In the open field test, calves entered the same test pen that they were previously held in as a group for the habituation period, except that the buckets were no longer present and the calf now experienced the test arena in isolation rather than in a group (thus, we refer to this test as an open field rather than a true novel environment test39); calves remained in the arena for 30 min to ensure familiarity of the pen for subsequent tests. In the novel human test, an unfamiliar female dressed in clean dark blue coveralls stood immobile at the centre of the pen. The person avoided eye contact with the calf by looking towards the feet of the calf and kept arms and hands inside the coverall pockets. In the novel object test, a black 140-L bucket was placed in the center of the pen. The durations of the novel human and object tests (10 and 15 min, respectively) were selected to balance logistical constraints with minimizing ceiling effects related to the calf’s latency to approach the human or object. The food neophobia test was performed following Costa et al.23. The test pen contained two white 20-L plastic buckets placed in each corner of the wall opposite to where the calf entered the pen. The bucket set up was identical to that in the pre-exposure period described above, except that one bucket contained 5 kg of a novel food (total mixed ration containing 49% DM, 26% corn silage, 15% grass silage, 10% alfalfa hay and 49% concentrated mix; chemical composition: 18.0% CP, 33.2% NDF, and 20.4% ADF) and the other bucket remained empty. The location of the food bucket (left or right) was randomized for each calf. The duration of the food neophobia test (30 min) followed a previous study in calves23 to ensure ample time for the calf to decide to approach and eat the novel food.
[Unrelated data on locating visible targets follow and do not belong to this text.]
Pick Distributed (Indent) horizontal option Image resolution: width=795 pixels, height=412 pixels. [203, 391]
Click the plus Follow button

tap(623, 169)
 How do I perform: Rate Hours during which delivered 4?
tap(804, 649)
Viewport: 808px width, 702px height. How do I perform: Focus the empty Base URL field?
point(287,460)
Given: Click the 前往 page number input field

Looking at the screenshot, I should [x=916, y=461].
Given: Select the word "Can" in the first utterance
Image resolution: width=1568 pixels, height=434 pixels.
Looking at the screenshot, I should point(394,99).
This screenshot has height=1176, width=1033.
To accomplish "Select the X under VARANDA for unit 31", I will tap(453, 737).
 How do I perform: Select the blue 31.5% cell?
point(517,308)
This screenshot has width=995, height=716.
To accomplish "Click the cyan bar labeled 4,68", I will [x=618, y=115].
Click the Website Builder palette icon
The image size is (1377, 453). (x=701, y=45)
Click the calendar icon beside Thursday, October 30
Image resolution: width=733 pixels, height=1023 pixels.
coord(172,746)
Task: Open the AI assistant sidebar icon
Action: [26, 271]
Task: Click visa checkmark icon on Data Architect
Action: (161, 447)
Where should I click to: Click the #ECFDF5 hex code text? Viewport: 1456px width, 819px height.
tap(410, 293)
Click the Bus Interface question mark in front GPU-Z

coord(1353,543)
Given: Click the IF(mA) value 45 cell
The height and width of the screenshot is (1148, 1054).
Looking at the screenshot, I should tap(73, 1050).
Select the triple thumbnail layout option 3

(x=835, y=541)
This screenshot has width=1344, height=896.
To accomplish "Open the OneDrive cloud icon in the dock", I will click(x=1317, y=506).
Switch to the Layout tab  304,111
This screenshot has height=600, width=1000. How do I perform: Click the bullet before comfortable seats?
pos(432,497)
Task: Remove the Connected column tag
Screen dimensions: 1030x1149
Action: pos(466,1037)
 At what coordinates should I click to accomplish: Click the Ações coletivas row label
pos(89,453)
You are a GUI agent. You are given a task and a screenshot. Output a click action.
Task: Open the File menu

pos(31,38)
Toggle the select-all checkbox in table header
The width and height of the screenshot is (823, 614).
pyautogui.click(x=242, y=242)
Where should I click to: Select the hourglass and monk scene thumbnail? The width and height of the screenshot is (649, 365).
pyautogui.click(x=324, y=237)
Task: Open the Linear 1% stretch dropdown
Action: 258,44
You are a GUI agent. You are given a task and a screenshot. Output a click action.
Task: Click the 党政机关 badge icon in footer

Behaviours during each test were observed using continuous video recording with two cameras (WV-CW504SP, Panasonic, Osaka, Japan) positioned 7 m above the test pen. A single observer, blind to the experimental objective, scored behaviours from video of each calf in each test using a detailed ethogram (supplementary material, Table S1; intra-observer reliability: κW > 0.85).
Statistical analyses
All analyses were performed with SAS (version 9.3; SAS Inst. Inc., Cary, NC) using the calf as the experimental unit. All variables were summarized by calf for each test and were expressed as a percentage of test time. Data were scrutinized using the UNIVARIATE procedure and probability distribution plots in SAS.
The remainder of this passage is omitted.